↓

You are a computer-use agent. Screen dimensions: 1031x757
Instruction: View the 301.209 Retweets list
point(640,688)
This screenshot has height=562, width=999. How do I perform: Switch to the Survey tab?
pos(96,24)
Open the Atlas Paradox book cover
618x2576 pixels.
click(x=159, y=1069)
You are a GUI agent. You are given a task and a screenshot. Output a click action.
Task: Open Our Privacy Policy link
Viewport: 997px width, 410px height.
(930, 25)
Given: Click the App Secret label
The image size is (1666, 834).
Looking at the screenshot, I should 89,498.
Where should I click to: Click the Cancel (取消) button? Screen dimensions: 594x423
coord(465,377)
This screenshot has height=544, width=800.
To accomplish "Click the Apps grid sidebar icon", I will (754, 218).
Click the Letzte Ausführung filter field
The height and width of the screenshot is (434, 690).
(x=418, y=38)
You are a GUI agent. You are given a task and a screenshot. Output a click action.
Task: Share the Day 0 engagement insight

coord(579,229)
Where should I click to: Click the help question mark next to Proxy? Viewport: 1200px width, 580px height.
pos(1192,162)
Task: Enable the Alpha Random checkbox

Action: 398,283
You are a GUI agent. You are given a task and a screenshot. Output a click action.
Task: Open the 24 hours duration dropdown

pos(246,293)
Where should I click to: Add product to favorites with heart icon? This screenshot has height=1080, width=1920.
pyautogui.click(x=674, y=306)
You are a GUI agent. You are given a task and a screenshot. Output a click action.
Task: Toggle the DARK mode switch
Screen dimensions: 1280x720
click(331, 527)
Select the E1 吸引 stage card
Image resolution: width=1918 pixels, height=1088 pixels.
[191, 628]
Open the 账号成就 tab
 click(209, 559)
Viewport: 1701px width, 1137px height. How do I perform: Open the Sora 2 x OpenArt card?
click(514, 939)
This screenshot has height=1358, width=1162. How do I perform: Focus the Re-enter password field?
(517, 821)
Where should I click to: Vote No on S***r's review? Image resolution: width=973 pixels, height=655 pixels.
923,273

↑

WORK ITEM:
Set down exactly what runs from the line containing "Where should I click to: Vote" through the last line above, both lines included.

SOLUTION:
Where should I click to: Vote No on S***r's review? Image resolution: width=973 pixels, height=655 pixels.
923,273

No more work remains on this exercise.